** Opening DATA block **

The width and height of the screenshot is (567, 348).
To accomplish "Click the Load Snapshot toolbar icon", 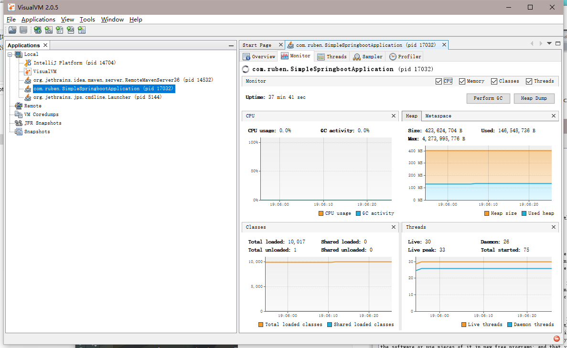I will click(x=12, y=30).
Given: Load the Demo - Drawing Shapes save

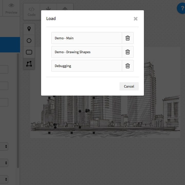Looking at the screenshot, I should click(87, 52).
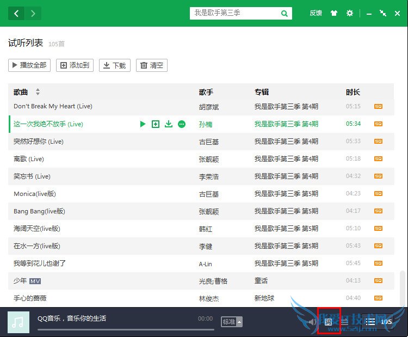The width and height of the screenshot is (408, 337).
Task: Click the MV badge next to 少年
Action: [35, 281]
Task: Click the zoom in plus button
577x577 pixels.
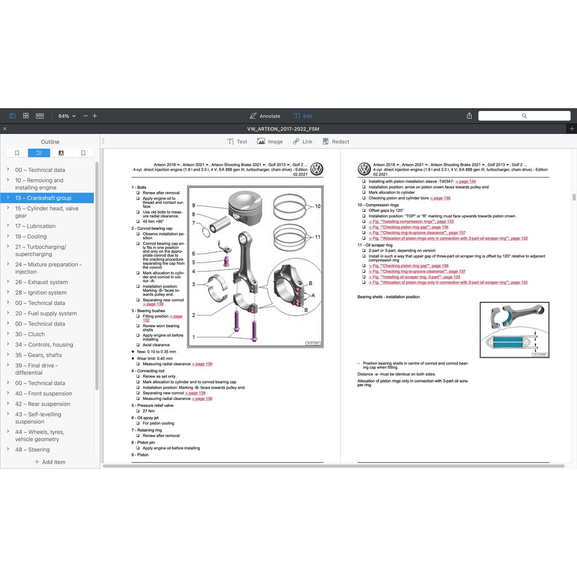Action: pyautogui.click(x=95, y=116)
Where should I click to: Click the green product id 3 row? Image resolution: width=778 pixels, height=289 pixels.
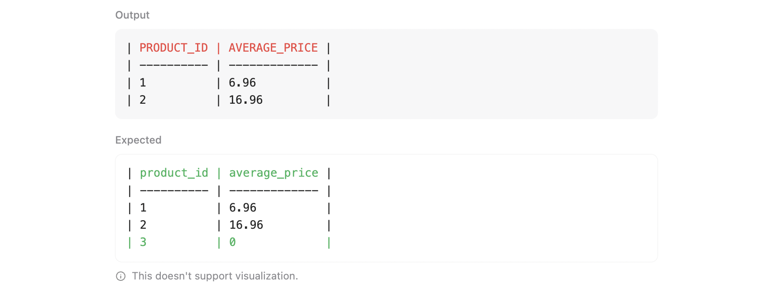143,242
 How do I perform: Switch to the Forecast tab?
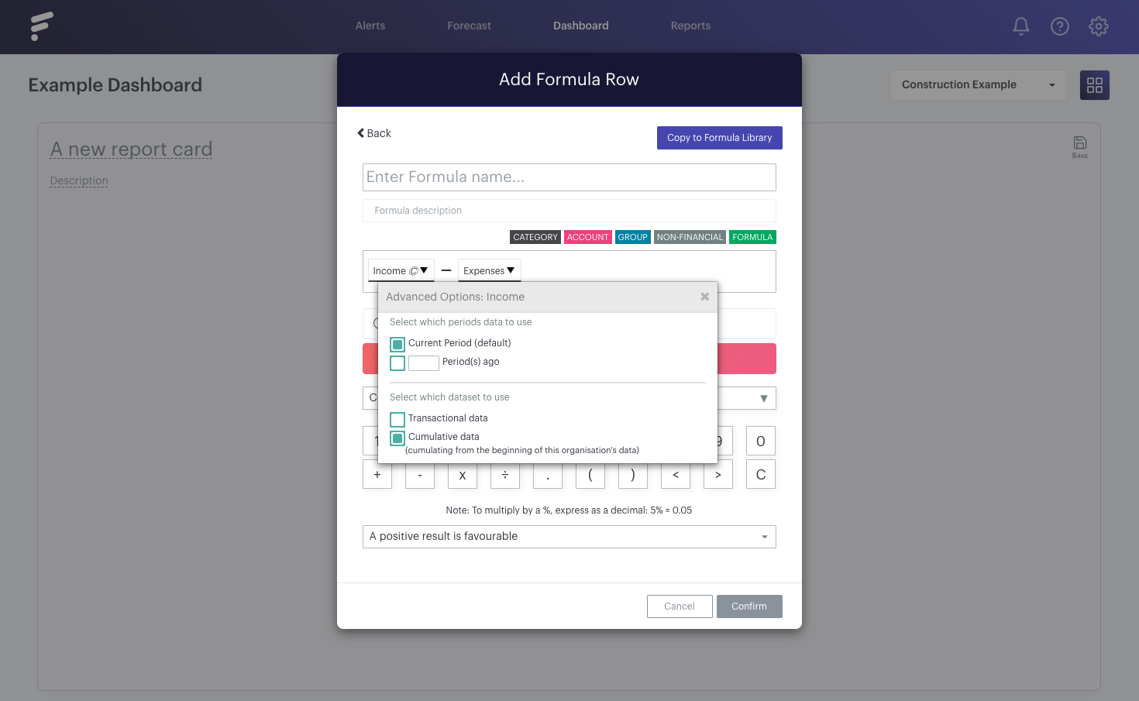(x=469, y=26)
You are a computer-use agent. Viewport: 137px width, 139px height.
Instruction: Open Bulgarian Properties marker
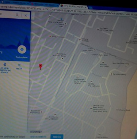click(x=42, y=112)
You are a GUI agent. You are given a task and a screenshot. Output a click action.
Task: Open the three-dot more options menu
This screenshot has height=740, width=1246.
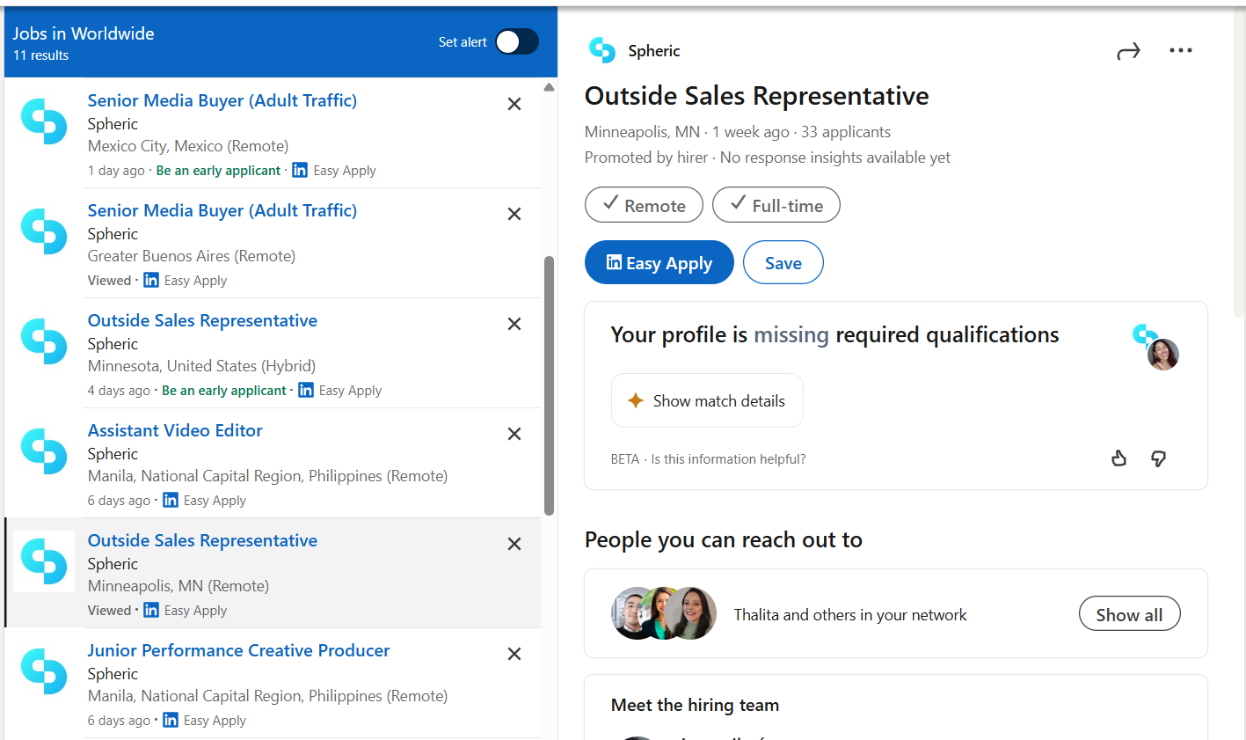click(x=1180, y=51)
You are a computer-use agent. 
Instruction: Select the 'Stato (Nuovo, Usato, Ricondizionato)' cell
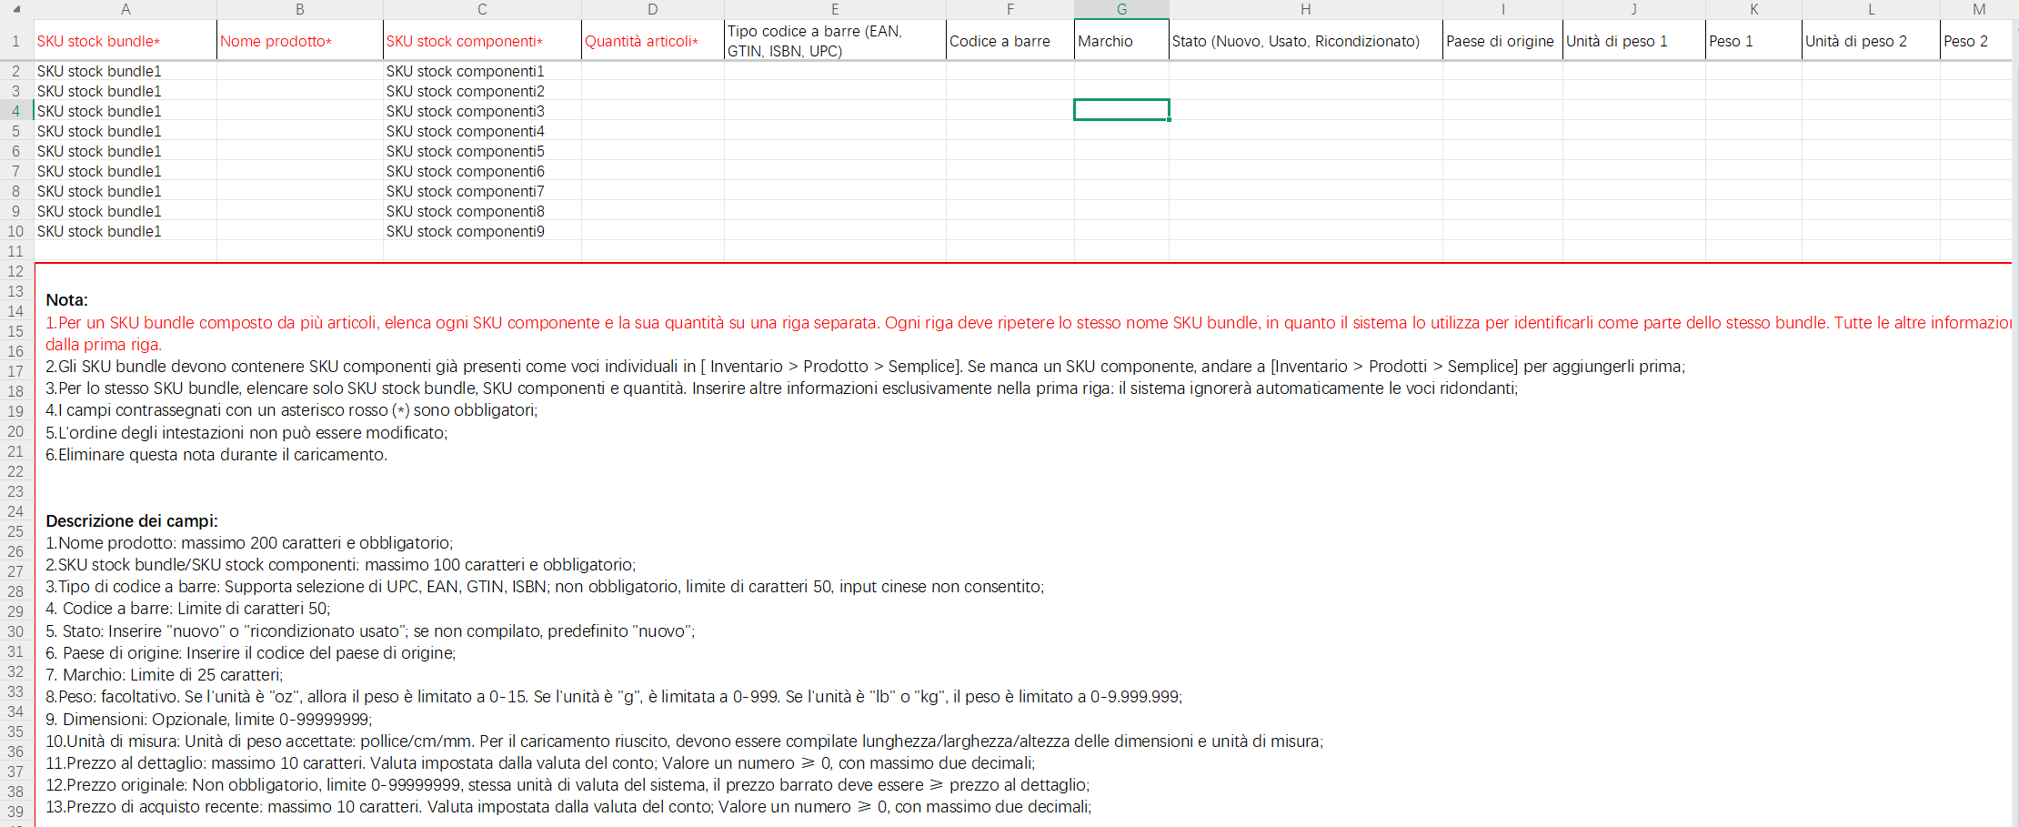pos(1305,41)
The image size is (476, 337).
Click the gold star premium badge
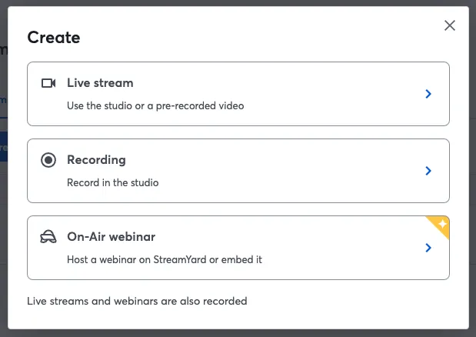point(441,224)
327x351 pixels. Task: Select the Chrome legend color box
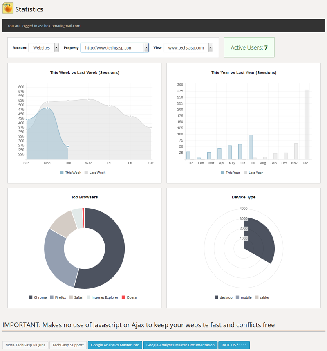coord(31,297)
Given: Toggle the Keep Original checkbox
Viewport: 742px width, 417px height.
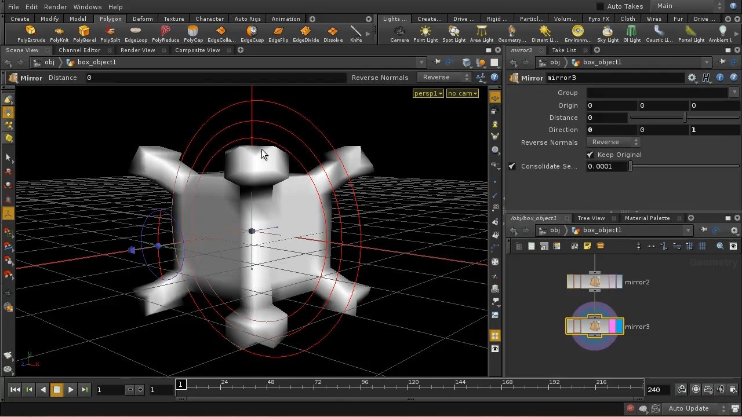Looking at the screenshot, I should tap(590, 155).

** Closing DATA block **

# WORK INSTRUCTIONS
Set down, exactly as written above, each line from the one with "The image size is (476, 337)." through the one with "Given: Toggle the Keep Original checkbox", and skip the pictures.

# RESPONSE AREA
The image size is (476, 337).
Click the gold star premium badge
point(441,224)
327x351 pixels. Task: Select the Chrome legend color box
coord(31,297)
Given: Toggle the Keep Original checkbox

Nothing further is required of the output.